DOCUMENT EXTRACT:
▼

Processing units such as graphics processing units (GPUs) support virtualization that allows multiple virtual machines to use the hardware resources of the processing unit. Each virtual machine executes as a separate process that uses the hardware resources of the processing unit. Some virtual machines implement an operating system that allows the virtual machine to emulate an actual machine. Other virtual machines are designed to execute code in a platform-independent environment. A hypervisor creates and runs the virtual machines, which are also referred to as guest machines or guests. The virtual environment implemented on the processing unit provides virtual functions to other virtual components implemented on a physical machine. A single physical function implemented in the processing unit is used to support one or more virtual functions. The physical function allocates the virtual functions to different virtual machines on the physical machine on a time-sliced basis. For example, the physical function allocates a first virtual function to a first virtual machine in a first time interval and a second virtual function to a second virtual machine in a second, subsequent time interval. In some cases, a physical function in the processing unit supports as many as thirty-one virtual functions, although more or fewer virtual functions are supported in other cases. The single root input/output virtualization (SR IOV) specification allows multiple virtual machines (VMs) to share a processor interface to a single bus, such as a peripheral component interconnect express (PCIe) bus. Components access the virtual functions by transmitting requests over the bus.
The present disclosure may be better understood, and its numerous features and advantages made apparent to those skilled in the art by referencing the accompanying drawings. The use of the same reference symbols in different drawings indicates similar or identical items.

▲

GOAL 1: Rewrite everything in the GPU virtualization passage from "The present disclosure" down to "or identical items.", changing "drawings" to "figures" throughout.
GOAL 2:
Answer these questions from the GPU virtualization passage:
(a) What creates and runs the virtual machines?
(b) In some cases, how many virtual functions can a physical function in the processing unit support?
(c) What does the use of the same reference symbols in different drawings indicate?
The data after the GPU virtualization passage has no part in any of this.

DATASET SECTION:

▼

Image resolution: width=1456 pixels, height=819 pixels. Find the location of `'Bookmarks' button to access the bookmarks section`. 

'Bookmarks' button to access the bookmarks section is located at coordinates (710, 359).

▲

WRITTEN REPLY 1:
The present disclosure may be better understood, and its numerous features and advantages made apparent to those skilled in the art by referencing the accompanying figures. The use of the same reference symbols in different figures indicates similar or identical items.

WRITTEN REPLY 2:
(a) A hypervisor.
(b) As many as thirty-one.
(c) Similar or identical items.